In younger patients, and in the absence of heart disease, a serum thyroxine (T4) level of about 70 to 160 nanomols per litre, or a serum thyrotrophin level of less than 5 milli-units per litre, should be aimed at. In those aged over 50, and/or in the presence of heart disease, clinical response is probably a more acceptable criterion of dosage than serum levels.
Due to a lack of data to support the use of crushing tablets, it is recommended that OROXINE tablets are only prescribed to patients who are able to swallow tablets.
Initially 50 to 100 micrograms daily, preferably taken before breakfast, and adjusted at three or four week intervals by 50 micrograms until normal metabolism is steadily maintained. This may require doses of 100 to 200 micrograms daily.
With patients aged over 50 years, it is not advisable to exceed 50 micrograms a day initially. Where there is cardiac disease 50 micrograms on alternate days is more suitable. In this condition the daily dosage may be increased by 50 micrograms on alternate days, at intervals of approximately four weeks.
In congenital hypothyroidism and juvenile myxoedema, the largest dose consistent with freedom from toxic effects should be given. The dosage is guided by clinical response, growth assessment and appropriate thyroid function tests - clinically normal pulse rate and absence of diarrhoea or constipation are the most useful indicators. Thyrotrophin levels may remain elevated during the first year of life in children with neonatal hypothyroidism due to resetting of the hypothalamic-pituitary axis.
For infants with congenital hypothyroidism a suitable starting dose is 50 micrograms OROXINE on alternate days, with increments of 50 micrograms on alternate days at intervals of every two to four weeks until optimal response is achieved. The same dosing regimen applies to juvenile myxoedema, except that the starting dose for children older than one year may be 2.5 to 5 micrograms/kg/day. The calculated daily dose equivalent should be rounded to the nearest 25 micrograms to determine the actual prescribed dose.
Hypersensitivity to any component of the preparation. Thyrotoxicosis.
Warnings and Precautions
Patients with panhypopituitarism or other causes predisposing to adrenal insufficiency may react unfavourably to OROXINE treatment, and it is advisable to initiate corticosteroid therapy before giving OROXINE in these cases.
Special care is needed in the elderly and in patients with symptoms of myocardial insufficiency or ECG evidence of myocardial infarction or ischaemia and also those with diabetes mellitus or insipidus.
OROXINE raises blood sugar levels and this may upset the stability of patients receiving antidiabetic agents.
OROXINE increases the effect of anticoagulants and it may be necessary to reduce the dose of anticoagulant if excessive hypoprothrombinaemia and bleeding are to be avoided.
Phenytoin levels may be increased by OROXINE.

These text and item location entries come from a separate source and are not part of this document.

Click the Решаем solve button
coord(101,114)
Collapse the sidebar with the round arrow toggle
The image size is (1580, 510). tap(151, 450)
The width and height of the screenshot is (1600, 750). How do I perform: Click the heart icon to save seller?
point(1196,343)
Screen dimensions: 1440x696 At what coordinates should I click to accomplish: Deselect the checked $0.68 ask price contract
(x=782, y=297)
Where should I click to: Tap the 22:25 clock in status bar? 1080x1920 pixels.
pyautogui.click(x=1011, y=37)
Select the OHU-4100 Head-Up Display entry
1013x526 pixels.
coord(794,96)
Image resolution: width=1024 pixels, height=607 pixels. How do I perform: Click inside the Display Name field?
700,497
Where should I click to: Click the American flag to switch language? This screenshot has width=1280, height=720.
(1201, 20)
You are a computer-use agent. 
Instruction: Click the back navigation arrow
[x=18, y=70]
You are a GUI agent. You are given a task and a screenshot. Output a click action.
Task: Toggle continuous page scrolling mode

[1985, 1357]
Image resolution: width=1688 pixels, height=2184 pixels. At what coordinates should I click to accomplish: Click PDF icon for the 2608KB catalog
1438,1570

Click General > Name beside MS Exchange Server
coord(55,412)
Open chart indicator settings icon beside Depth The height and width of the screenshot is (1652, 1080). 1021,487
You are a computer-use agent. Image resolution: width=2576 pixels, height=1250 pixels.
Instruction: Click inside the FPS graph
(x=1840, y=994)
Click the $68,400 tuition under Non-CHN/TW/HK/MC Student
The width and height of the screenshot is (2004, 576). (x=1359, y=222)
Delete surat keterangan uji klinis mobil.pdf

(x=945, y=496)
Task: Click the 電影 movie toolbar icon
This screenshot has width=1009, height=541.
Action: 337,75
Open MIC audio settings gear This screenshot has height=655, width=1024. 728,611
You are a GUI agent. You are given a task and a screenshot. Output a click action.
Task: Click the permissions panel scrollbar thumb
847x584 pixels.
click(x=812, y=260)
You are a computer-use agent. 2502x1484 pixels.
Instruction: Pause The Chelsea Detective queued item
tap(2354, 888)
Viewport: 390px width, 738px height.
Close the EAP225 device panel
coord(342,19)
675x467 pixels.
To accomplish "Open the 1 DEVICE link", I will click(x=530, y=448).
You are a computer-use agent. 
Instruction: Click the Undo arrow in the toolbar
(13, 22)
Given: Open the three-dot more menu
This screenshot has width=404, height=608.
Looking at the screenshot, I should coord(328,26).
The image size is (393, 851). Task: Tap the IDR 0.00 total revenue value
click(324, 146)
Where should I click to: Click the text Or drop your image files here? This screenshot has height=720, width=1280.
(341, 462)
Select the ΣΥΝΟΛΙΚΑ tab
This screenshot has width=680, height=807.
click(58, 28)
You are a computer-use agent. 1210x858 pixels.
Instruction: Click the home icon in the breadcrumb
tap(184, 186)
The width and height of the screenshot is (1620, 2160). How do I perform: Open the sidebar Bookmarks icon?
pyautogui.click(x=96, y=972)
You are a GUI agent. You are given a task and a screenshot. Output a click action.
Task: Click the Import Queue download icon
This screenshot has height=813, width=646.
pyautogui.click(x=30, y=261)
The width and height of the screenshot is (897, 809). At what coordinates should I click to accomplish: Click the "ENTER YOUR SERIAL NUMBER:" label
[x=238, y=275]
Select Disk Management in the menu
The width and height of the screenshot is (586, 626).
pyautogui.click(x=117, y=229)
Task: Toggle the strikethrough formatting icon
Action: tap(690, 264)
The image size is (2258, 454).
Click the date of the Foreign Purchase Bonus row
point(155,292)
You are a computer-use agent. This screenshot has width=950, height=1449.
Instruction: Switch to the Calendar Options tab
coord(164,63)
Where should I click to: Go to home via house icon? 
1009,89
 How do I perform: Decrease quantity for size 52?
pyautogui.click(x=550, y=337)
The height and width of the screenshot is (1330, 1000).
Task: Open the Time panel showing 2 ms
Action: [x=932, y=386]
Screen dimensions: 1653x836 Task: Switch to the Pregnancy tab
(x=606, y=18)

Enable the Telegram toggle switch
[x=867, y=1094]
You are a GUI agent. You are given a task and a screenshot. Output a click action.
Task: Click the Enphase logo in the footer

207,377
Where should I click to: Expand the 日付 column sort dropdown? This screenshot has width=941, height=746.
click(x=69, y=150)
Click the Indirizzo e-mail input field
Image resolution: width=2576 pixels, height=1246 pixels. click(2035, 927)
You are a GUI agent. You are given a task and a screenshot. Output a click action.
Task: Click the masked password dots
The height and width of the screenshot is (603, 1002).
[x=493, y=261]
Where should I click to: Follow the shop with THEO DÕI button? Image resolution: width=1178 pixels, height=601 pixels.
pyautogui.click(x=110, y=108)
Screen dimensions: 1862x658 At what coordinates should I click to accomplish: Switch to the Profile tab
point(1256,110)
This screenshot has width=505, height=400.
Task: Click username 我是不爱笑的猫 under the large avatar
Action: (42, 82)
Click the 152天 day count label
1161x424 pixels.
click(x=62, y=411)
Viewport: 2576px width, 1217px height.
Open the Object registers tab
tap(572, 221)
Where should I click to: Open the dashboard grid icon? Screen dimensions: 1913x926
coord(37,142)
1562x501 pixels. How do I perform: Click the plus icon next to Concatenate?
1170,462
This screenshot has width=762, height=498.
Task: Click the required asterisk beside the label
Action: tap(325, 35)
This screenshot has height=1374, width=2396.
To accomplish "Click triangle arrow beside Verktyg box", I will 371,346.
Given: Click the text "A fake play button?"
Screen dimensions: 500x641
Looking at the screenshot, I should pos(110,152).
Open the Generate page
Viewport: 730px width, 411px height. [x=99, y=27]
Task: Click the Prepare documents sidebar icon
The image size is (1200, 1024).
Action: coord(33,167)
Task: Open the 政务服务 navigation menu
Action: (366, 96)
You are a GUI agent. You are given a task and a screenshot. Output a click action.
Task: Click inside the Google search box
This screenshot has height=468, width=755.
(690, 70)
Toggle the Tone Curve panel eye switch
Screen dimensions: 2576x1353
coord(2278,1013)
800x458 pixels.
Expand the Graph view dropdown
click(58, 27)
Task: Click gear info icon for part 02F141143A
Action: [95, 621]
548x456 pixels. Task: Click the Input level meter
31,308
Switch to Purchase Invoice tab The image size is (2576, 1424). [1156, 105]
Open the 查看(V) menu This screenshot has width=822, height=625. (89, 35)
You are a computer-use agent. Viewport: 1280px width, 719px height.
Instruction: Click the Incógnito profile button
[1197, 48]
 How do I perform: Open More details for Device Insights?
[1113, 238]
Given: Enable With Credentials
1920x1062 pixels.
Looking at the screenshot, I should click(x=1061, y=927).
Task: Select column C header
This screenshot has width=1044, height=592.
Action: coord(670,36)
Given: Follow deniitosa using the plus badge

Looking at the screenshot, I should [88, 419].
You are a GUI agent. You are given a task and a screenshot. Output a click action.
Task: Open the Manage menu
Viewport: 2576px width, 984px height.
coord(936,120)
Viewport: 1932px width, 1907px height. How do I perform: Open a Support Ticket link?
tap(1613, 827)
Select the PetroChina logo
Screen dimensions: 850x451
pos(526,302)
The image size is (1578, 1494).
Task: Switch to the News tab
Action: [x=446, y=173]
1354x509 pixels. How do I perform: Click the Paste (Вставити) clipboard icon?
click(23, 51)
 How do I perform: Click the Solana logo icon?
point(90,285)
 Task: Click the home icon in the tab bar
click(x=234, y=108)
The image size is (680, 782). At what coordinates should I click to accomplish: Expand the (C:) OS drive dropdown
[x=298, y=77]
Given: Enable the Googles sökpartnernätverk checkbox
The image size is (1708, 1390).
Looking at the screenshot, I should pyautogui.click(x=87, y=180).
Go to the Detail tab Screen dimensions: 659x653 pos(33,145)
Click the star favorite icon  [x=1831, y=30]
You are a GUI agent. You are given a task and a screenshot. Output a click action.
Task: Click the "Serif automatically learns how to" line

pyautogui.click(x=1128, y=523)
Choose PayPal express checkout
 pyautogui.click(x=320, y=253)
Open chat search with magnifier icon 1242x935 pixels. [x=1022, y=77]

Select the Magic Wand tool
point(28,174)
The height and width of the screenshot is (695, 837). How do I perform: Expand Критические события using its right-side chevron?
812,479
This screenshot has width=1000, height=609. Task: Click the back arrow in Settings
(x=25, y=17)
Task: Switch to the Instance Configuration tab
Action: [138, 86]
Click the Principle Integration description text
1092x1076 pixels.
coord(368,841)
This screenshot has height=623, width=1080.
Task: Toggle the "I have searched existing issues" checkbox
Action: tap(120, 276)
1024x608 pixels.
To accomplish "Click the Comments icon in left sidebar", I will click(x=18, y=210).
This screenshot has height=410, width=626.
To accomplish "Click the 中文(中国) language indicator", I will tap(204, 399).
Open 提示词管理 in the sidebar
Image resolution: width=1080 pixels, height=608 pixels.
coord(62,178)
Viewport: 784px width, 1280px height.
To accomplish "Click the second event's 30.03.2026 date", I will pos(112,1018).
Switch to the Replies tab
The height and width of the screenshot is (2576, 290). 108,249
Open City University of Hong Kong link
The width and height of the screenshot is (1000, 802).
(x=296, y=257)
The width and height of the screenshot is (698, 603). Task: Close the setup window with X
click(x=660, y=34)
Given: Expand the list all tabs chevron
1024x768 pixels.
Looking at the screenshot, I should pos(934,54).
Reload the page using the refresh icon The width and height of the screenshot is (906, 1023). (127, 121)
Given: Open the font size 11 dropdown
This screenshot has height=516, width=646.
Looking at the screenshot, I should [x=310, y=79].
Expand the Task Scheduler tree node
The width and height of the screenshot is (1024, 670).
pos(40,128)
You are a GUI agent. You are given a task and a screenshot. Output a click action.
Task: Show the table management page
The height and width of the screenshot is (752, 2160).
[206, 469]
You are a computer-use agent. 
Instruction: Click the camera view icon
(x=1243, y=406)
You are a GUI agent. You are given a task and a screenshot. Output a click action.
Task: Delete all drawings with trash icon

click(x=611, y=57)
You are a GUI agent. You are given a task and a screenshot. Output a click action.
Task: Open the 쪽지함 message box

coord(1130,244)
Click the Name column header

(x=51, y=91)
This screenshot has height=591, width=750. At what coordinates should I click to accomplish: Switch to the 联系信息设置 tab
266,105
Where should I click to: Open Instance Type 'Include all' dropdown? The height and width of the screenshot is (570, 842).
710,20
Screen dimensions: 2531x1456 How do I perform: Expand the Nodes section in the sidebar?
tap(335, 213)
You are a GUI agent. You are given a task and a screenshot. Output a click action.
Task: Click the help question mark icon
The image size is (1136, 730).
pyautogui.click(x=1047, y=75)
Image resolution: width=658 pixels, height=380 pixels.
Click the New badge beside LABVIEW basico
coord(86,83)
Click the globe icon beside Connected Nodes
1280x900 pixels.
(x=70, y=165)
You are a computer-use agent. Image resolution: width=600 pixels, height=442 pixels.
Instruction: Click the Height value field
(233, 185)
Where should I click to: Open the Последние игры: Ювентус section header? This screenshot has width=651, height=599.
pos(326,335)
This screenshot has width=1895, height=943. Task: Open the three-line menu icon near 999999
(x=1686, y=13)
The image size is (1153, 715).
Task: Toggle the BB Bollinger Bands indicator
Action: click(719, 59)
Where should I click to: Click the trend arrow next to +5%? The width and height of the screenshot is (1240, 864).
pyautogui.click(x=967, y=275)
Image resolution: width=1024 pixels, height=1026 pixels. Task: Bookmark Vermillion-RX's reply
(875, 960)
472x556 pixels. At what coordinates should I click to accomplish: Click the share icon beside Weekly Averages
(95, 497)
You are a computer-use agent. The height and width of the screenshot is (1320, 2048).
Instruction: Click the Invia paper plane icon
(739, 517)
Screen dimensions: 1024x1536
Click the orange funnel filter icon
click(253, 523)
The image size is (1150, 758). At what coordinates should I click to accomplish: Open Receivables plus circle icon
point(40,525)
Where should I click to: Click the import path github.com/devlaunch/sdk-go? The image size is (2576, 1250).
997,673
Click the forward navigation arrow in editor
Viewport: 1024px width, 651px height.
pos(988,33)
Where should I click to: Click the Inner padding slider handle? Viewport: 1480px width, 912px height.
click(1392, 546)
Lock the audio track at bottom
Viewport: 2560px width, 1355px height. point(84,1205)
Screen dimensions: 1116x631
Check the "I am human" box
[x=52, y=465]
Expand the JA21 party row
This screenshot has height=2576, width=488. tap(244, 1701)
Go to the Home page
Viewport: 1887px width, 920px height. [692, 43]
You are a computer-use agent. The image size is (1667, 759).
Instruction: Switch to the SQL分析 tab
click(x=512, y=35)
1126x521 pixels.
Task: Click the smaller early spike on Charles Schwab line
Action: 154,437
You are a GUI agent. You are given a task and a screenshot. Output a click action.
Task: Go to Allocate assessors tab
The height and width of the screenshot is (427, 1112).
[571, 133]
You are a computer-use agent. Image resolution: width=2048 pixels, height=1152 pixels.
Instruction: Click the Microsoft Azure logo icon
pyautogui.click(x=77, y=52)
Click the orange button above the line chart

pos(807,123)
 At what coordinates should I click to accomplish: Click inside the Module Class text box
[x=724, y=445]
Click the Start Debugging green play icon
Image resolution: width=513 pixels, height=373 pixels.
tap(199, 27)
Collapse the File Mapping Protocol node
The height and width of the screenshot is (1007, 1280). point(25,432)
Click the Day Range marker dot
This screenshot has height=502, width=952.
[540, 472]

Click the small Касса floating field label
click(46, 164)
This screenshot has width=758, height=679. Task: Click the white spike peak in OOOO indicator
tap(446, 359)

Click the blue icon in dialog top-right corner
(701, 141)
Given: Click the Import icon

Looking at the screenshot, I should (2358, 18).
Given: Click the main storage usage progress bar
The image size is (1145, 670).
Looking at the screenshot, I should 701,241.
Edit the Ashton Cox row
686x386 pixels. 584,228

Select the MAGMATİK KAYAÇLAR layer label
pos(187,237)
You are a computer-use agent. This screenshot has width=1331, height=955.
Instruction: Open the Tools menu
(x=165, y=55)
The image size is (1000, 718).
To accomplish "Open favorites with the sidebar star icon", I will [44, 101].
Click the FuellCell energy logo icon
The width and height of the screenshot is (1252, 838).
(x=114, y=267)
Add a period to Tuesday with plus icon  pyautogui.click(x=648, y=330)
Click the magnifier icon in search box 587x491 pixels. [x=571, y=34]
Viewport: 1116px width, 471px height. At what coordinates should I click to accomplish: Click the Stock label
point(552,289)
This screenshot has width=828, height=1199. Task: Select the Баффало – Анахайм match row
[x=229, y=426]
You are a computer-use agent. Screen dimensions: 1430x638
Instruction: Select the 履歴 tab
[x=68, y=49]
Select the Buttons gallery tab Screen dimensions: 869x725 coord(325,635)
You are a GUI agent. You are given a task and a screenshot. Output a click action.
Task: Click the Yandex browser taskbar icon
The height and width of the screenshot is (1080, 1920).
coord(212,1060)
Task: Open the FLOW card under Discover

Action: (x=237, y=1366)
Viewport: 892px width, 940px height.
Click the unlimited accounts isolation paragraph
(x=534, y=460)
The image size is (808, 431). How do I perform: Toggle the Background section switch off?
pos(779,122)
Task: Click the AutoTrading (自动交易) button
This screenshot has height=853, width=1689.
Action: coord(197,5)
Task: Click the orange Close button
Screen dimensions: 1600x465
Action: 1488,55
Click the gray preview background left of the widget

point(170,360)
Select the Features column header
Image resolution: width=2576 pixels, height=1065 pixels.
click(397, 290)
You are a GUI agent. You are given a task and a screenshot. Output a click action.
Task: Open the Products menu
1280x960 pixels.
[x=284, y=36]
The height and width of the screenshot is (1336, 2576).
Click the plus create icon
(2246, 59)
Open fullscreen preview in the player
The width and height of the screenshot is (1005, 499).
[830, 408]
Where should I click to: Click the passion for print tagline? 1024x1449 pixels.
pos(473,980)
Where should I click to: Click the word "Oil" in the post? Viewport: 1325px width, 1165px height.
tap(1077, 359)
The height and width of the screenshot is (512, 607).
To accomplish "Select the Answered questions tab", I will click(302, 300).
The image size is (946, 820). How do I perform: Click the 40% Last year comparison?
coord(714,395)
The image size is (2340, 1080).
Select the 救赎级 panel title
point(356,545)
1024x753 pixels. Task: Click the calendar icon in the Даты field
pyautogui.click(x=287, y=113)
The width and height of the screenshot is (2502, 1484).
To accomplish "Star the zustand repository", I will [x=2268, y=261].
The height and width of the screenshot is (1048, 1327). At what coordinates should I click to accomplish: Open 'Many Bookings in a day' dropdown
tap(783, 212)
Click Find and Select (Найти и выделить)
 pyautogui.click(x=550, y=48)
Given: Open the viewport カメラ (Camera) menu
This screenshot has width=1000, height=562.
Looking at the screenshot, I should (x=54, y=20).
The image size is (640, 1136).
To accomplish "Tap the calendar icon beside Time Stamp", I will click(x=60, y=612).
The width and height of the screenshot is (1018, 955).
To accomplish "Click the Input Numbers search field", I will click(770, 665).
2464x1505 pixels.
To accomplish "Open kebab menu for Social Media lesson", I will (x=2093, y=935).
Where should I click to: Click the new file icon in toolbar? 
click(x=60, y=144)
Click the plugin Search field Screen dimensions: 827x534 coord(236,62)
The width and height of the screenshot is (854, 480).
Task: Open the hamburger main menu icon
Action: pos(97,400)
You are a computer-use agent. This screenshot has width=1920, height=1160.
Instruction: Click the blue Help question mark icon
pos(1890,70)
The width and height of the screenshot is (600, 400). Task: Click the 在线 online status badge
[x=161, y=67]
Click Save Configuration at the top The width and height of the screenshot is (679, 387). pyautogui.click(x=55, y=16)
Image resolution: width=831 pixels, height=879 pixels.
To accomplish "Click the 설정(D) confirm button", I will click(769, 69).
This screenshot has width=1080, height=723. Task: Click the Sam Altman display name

Anticonvulsants such as carbamezapine and phenytoin enhance the metabolism of thyroid hormones and may displace them from plasma proteins. Initiation or discontinuation of anticonvulsant therapy may alter OROXINE dose requirements. If co-administered with cardiac glycosides, adjustment of dosage of cardiac glycoside may be necessary.
The effects of sympathomimetic agents are also enhanced.
OROXINE increases receptor sensitivity to catecholamines thus accelerating the response to tricyclic antidepressants.
Cholestyramine given concurrently reduces the gastrointestinal absorption of thyroxine.
Co-administration of oral contraceptives may result in an increased dosage requirement of thyroid therapy.
A number of drugs may affect thyroid function tests and this should be borne in mind when monitoring a patient on OROXINE therapy.